■ **DOCUMENT EXTRACT**
============

The introduction of new coach Kristen Veal as well as notable additions in Rebecca Pizzey, Rae Burrell, Sherrie Calleia, Dekeiya Cohen and Emilee Whittle-Harmon means the squad is vastly different from last season.

Speaking to media at the WNBL 2022/23 season launch, young star Jade Melbourne explained their approach to the upcoming season.

“Last year was disappointing, you don’t love to work and make a finals position to have it taken away from you,” Melbourne told The Inner Sanctum.

“We have so many fresh faces and we are creating a new identity, so I feel like some of us from last season take that little bit of unfinished business into this season. But it’s a new group, so we are creating a new legacy [with] a new coach, what’s done is done and we are focusing on season 2022/23.”

She also speaks about the expectations of the team ahead of the season. Expecting to be underestimated the Capitals hope to prove everyone wrong.

============

■ **AVAILABLE DATA**
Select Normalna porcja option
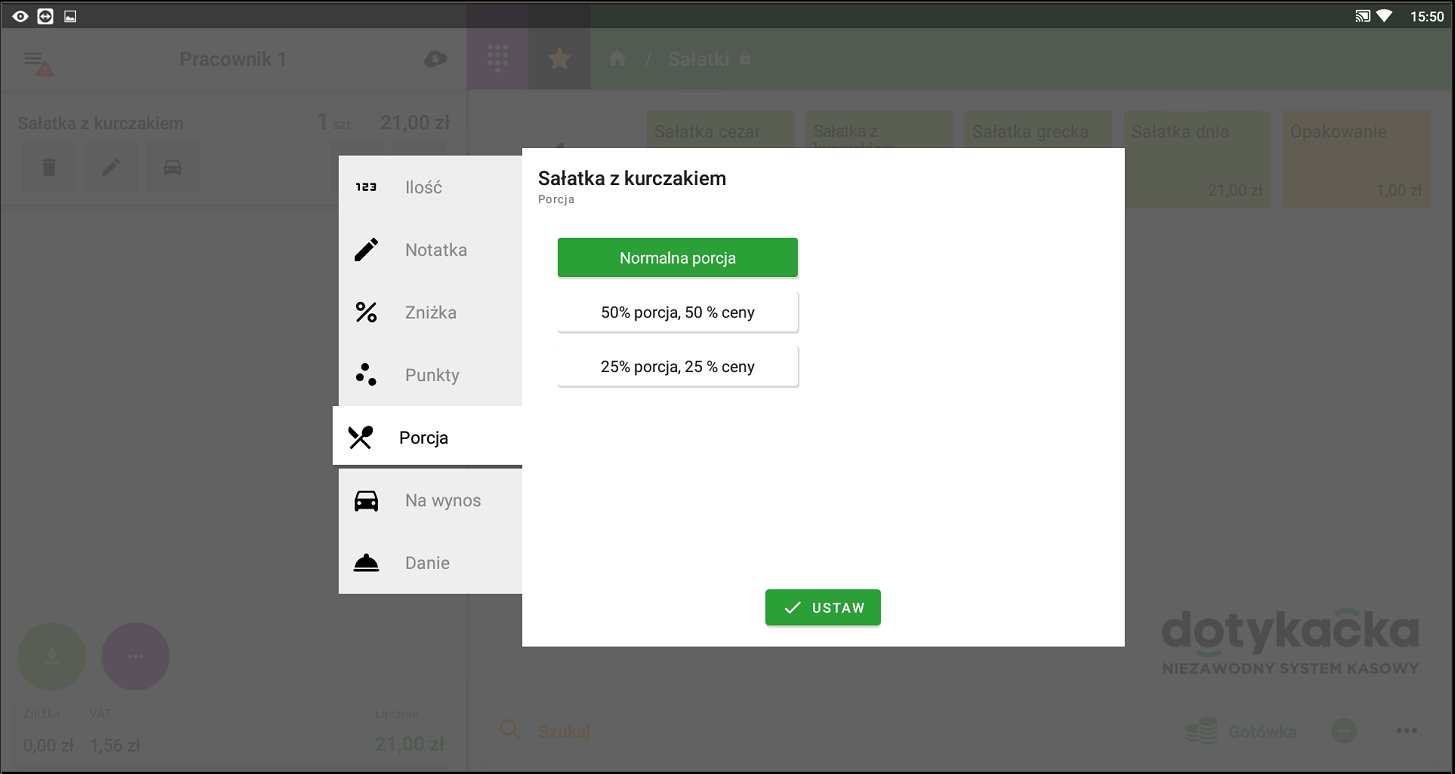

============

■ **WHAT THIS EXERCISE ASKS**
[a] Answer these from the Capitals season preview, one line each:
(i) Who is the team's new coach?
(ii) At what event did Jade Melbourne speak to the media?
(iii) How do the Capitals expect to be regarded before the season?
[b] List the players that the Capitals season preview names as notable additions to the squad.
[c] Resume the Capitals season preview, starting right after its final sentence.

■ **ANSWERS PER TASK**
[a]
(i) Kristen Veal
(ii) The WNBL 2022/23 season launch
(iii) Underestimated

[b]
Rebecca Pizzey
Rae Burrell
Sherrie Calleia
Dekeiya Cohen
Emilee Whittle-Harmon

[c]
“Being a fresh group we have gone in [and] everyone feels like a bit of an underdog in our team, which is great,” Melbourne said.

“We fly under the radar which we don’t mind, we have plenty of good people [and] some really good athletes.

“We are unpredictable in our play and I think we are going to play a really great brand of basketball. Vealy [Kristen Veal] has put in a great system, and everyone is just looking forward to hitting the ground running.”

Veal comes into the Capitals’ head coaching position after a storied career with the club. Winning three championships as a player, she earns a promotion after six years as the assistant coach to former Capitals coach Paul Gorris.

Melbourne speaks very highly of her new coach, explaining that she is a coach that considers the whole human behind the basketballer.

“For ‘Vealy’, she picks high character people first and good basketballers second, so it speaks volumes [that] our group have come in [and] we all get on really well on and off the court,” Melbourne said.

“[It’s] just a credit to the people she has brought in. We’ve worked over pre-season, [and] the pieces just are fitting now, it’s looking like a complete puzzle.

“Our system’s great, she has put in a system that suits [our] players, not just something that she has created and wants to work [with]. It’s a really exciting brand of basketball we are going to play and we are all looking forward to it.”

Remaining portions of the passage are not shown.